[Stored items]
▼

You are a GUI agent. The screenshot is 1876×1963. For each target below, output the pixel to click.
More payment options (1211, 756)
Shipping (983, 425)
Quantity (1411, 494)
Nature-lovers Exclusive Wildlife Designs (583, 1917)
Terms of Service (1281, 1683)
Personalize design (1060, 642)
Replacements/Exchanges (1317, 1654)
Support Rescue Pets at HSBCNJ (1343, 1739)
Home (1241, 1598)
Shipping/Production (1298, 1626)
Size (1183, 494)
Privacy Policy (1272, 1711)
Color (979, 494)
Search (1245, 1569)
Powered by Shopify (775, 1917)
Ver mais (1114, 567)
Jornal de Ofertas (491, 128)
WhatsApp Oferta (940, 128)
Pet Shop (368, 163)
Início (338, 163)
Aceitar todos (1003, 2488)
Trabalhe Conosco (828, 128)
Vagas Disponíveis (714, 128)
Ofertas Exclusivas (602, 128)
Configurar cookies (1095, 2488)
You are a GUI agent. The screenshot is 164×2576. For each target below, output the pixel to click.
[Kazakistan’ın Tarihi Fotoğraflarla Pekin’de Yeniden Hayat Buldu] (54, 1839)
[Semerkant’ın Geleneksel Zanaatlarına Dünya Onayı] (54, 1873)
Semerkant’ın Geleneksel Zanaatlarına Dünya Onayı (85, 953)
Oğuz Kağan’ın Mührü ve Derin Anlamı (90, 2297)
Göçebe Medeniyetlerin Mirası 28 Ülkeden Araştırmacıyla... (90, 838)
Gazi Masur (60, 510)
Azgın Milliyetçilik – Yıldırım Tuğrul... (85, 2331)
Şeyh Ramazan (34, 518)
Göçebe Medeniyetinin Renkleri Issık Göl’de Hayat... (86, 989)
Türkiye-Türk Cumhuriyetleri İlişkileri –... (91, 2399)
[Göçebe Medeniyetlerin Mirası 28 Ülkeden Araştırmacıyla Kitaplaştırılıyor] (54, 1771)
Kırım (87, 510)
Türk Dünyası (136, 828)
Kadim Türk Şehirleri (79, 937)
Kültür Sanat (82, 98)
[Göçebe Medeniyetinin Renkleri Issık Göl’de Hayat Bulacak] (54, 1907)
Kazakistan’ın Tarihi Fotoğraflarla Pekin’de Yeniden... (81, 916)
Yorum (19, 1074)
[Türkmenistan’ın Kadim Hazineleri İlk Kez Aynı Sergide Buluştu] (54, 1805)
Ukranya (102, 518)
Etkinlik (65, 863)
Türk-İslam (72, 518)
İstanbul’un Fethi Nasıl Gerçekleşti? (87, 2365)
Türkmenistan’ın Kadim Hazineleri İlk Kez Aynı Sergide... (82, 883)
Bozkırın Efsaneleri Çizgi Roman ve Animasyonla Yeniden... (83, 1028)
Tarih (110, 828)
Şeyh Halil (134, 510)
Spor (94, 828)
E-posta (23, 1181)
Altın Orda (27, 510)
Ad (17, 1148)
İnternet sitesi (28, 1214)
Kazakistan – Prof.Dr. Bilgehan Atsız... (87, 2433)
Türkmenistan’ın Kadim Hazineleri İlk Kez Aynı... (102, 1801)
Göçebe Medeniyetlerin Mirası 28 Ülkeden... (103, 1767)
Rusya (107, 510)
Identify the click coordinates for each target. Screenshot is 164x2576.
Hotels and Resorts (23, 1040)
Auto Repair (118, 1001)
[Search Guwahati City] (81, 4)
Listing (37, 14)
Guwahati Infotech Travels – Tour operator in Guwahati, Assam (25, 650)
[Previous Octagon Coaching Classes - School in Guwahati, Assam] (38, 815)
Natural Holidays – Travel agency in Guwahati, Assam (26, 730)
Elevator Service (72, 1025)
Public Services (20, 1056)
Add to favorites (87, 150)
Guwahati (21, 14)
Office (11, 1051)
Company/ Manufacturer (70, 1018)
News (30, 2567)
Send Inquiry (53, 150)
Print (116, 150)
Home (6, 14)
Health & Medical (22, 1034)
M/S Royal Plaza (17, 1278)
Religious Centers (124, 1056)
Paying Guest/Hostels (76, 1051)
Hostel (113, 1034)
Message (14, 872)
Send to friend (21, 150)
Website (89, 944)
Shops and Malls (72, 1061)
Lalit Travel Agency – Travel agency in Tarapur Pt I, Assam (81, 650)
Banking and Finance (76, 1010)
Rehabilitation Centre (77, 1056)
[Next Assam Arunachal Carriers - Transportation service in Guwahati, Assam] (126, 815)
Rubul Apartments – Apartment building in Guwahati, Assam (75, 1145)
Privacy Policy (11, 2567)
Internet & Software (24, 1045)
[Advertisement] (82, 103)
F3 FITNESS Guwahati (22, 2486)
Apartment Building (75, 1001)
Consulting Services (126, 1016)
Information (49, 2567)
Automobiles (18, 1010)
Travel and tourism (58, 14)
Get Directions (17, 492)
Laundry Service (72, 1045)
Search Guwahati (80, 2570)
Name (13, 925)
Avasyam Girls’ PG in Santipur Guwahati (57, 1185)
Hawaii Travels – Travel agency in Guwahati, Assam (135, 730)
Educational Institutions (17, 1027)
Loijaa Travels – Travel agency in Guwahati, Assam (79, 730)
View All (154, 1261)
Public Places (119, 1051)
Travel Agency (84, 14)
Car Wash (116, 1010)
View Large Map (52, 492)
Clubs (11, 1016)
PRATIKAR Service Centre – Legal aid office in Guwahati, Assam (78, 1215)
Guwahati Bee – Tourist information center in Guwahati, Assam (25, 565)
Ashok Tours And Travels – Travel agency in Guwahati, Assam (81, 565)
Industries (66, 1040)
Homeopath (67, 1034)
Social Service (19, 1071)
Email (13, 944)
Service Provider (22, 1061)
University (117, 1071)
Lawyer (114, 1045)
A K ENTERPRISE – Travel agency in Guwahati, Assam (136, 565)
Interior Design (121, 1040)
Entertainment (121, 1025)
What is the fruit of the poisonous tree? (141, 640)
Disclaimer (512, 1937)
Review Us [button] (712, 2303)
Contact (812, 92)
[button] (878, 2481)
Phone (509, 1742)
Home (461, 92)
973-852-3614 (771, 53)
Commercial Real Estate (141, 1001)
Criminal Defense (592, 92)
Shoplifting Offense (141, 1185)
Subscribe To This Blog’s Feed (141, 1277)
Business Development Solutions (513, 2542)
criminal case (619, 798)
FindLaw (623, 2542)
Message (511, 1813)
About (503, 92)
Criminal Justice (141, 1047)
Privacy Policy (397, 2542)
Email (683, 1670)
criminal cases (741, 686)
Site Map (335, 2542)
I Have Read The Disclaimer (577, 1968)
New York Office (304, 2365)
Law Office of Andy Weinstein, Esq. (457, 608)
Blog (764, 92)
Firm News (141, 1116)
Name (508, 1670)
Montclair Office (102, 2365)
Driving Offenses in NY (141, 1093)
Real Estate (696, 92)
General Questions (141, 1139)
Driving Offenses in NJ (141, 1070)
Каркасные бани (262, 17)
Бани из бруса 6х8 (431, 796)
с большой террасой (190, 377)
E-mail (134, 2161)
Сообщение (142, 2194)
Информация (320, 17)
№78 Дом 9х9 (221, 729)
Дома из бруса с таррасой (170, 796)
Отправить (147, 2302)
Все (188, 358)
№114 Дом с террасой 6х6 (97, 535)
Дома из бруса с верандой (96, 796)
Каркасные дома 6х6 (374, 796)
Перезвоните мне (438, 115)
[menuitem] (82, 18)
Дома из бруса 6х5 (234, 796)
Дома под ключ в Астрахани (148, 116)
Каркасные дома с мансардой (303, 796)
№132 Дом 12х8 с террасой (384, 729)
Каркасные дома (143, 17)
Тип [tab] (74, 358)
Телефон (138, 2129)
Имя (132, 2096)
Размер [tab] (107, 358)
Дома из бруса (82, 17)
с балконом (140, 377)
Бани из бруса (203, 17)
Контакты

▲

**TRY IT**
Retype the records above exactly.

**OUTPUT FOR THIS EXERCISE**
You are a GUI agent. The screenshot is 1876×1963. For each target below, output the pixel to click.
More payment options (1211, 756)
Shipping (983, 425)
Quantity (1411, 494)
Nature-lovers Exclusive Wildlife Designs (583, 1917)
Terms of Service (1281, 1683)
Personalize design (1060, 642)
Replacements/Exchanges (1317, 1654)
Support Rescue Pets at HSBCNJ (1343, 1739)
Home (1241, 1598)
Shipping/Production (1298, 1626)
Size (1183, 494)
Privacy Policy (1272, 1711)
Color (979, 494)
Search (1245, 1569)
Powered by Shopify (775, 1917)
Ver mais (1114, 567)
Jornal de Ofertas (491, 128)
WhatsApp Oferta (940, 128)
Pet Shop (368, 163)
Início (338, 163)
Aceitar todos (1003, 2488)
Trabalhe Conosco (828, 128)
Vagas Disponíveis (714, 128)
Ofertas Exclusivas (602, 128)
Configurar cookies (1095, 2488)
You are a GUI agent. The screenshot is 164×2576. For each target below, output the pixel to click.
[Kazakistan’ın Tarihi Fotoğraflarla Pekin’de Yeniden Hayat Buldu] (54, 1839)
[Semerkant’ın Geleneksel Zanaatlarına Dünya Onayı] (54, 1873)
Semerkant’ın Geleneksel Zanaatlarına Dünya Onayı (85, 953)
Oğuz Kağan’ın Mührü ve Derin Anlamı (90, 2297)
Göçebe Medeniyetlerin Mirası 28 Ülkeden Araştırmacıyla... (90, 838)
Gazi Masur (60, 510)
Azgın Milliyetçilik – Yıldırım Tuğrul... (85, 2331)
Şeyh Ramazan (34, 518)
Göçebe Medeniyetinin Renkleri Issık Göl’de Hayat... (86, 989)
Türkiye-Türk Cumhuriyetleri İlişkileri –... (91, 2399)
[Göçebe Medeniyetlerin Mirası 28 Ülkeden Araştırmacıyla Kitaplaştırılıyor] (54, 1771)
Kırım (87, 510)
Türk Dünyası (136, 828)
Kadim Türk Şehirleri (79, 937)
Kültür Sanat (82, 98)
[Göçebe Medeniyetinin Renkleri Issık Göl’de Hayat Bulacak] (54, 1907)
Kazakistan’ın Tarihi Fotoğraflarla Pekin’de Yeniden... (81, 916)
Yorum (19, 1074)
[Türkmenistan’ın Kadim Hazineleri İlk Kez Aynı Sergide Buluştu] (54, 1805)
Ukranya (102, 518)
Etkinlik (65, 863)
Türk-İslam (72, 518)
İstanbul’un Fethi Nasıl Gerçekleşti? (87, 2365)
Türkmenistan’ın Kadim Hazineleri İlk Kez Aynı Sergide... (82, 883)
Bozkırın Efsaneleri Çizgi Roman ve Animasyonla Yeniden... (83, 1028)
Tarih (110, 828)
Şeyh Halil (134, 510)
Spor (94, 828)
E-posta (23, 1181)
Altın Orda (27, 510)
Ad (17, 1148)
İnternet sitesi (28, 1214)
Kazakistan – Prof.Dr. Bilgehan Atsız... (87, 2433)
Türkmenistan’ın Kadim Hazineleri İlk Kez Aynı... (102, 1801)
Göçebe Medeniyetlerin Mirası 28 Ülkeden... (103, 1767)
Rusya (107, 510)
Identify the click coordinates for each target. Screenshot is 164x2576.
Hotels and Resorts (23, 1040)
Auto Repair (118, 1001)
[Search Guwahati City] (81, 4)
Listing (37, 14)
Guwahati Infotech Travels – Tour operator in Guwahati, Assam (25, 650)
[Previous Octagon Coaching Classes - School in Guwahati, Assam] (38, 815)
Natural Holidays – Travel agency in Guwahati, Assam (26, 730)
Elevator Service (72, 1025)
Public Services (20, 1056)
Add to favorites (87, 150)
Guwahati (21, 14)
Office (11, 1051)
Company/ Manufacturer (70, 1018)
News (30, 2567)
Send Inquiry (53, 150)
Print (116, 150)
Home (6, 14)
Health & Medical (22, 1034)
M/S Royal Plaza (17, 1278)
Religious Centers (124, 1056)
Paying Guest/Hostels (76, 1051)
Hostel (113, 1034)
Message (14, 872)
Send to friend (21, 150)
Website (89, 944)
Shops and Malls (72, 1061)
Lalit Travel Agency – Travel agency in Tarapur Pt I, Assam (81, 650)
Banking and Finance (76, 1010)
Rehabilitation Centre (77, 1056)
[Next Assam Arunachal Carriers - Transportation service in Guwahati, Assam] (126, 815)
Rubul Apartments – Apartment building in Guwahati, Assam (75, 1145)
Privacy Policy (11, 2567)
Internet & Software (24, 1045)
[Advertisement] (82, 103)
F3 FITNESS Guwahati (22, 2486)
Apartment Building (75, 1001)
Consulting Services (126, 1016)
Information (49, 2567)
Automobiles (18, 1010)
Travel and tourism (58, 14)
Get Directions (17, 492)
Laundry Service (72, 1045)
Search Guwahati (80, 2570)
Name (13, 925)
Avasyam Girls’ PG in Santipur Guwahati (57, 1185)
Hawaii Travels – Travel agency in Guwahati, Assam (135, 730)
Educational Institutions (17, 1027)
Loijaa Travels – Travel agency in Guwahati, Assam (79, 730)
View All (154, 1261)
Public Places (119, 1051)
Travel Agency (84, 14)
Car Wash (116, 1010)
View Large Map (52, 492)
Clubs (11, 1016)
PRATIKAR Service Centre – Legal aid office in Guwahati, Assam (78, 1215)
Guwahati Bee – Tourist information center in Guwahati, Assam (25, 565)
Ashok Tours And Travels – Travel agency in Guwahati, Assam (81, 565)
Industries (66, 1040)
Homeopath (67, 1034)
Social Service (19, 1071)
Email (13, 944)
Service Provider (22, 1061)
University (117, 1071)
Lawyer (114, 1045)
A K ENTERPRISE – Travel agency in Guwahati, Assam (136, 565)
Interior Design (121, 1040)
Entertainment (121, 1025)
What is the fruit of the poisonous tree? (141, 640)
Disclaimer (512, 1937)
Review Us [button] (712, 2303)
Contact (812, 92)
[button] (878, 2481)
Phone (509, 1742)
Home (461, 92)
973-852-3614 (771, 53)
Commercial Real Estate (141, 1001)
Criminal Defense (592, 92)
Shoplifting Offense (141, 1185)
Subscribe To This Blog’s Feed (141, 1277)
Business Development Solutions (513, 2542)
criminal case (619, 798)
FindLaw (623, 2542)
Message (511, 1813)
About (503, 92)
Criminal Justice (141, 1047)
Privacy Policy (397, 2542)
Email (683, 1670)
criminal cases (741, 686)
Site Map (335, 2542)
I Have Read The Disclaimer (577, 1968)
New York Office (304, 2365)
Law Office of Andy Weinstein, Esq. (457, 608)
Blog (764, 92)
Firm News (141, 1116)
Name (508, 1670)
Montclair Office (102, 2365)
Driving Offenses in NY (141, 1093)
Real Estate (696, 92)
General Questions (141, 1139)
Driving Offenses in NJ (141, 1070)
Каркасные бани (262, 17)
Бани из бруса 6х8 (431, 796)
с большой террасой (190, 377)
E-mail (134, 2161)
Сообщение (142, 2194)
Информация (320, 17)
№78 Дом 9х9 (221, 729)
Дома из бруса с таррасой (170, 796)
Отправить (147, 2302)
Все (188, 358)
№114 Дом с террасой 6х6 (97, 535)
Дома из бруса с верандой (96, 796)
Каркасные дома 6х6 (374, 796)
Перезвоните мне (438, 115)
[menuitem] (82, 18)
Дома из бруса 6х5 (234, 796)
Дома под ключ в Астрахани (148, 116)
Каркасные дома с мансардой (303, 796)
№132 Дом 12х8 с террасой (384, 729)
Каркасные дома (143, 17)
Тип [tab] (74, 358)
Телефон (138, 2129)
Имя (132, 2096)
Размер [tab] (107, 358)
Дома из бруса (82, 17)
с балконом (140, 377)
Бани из бруса (203, 17)
Контакты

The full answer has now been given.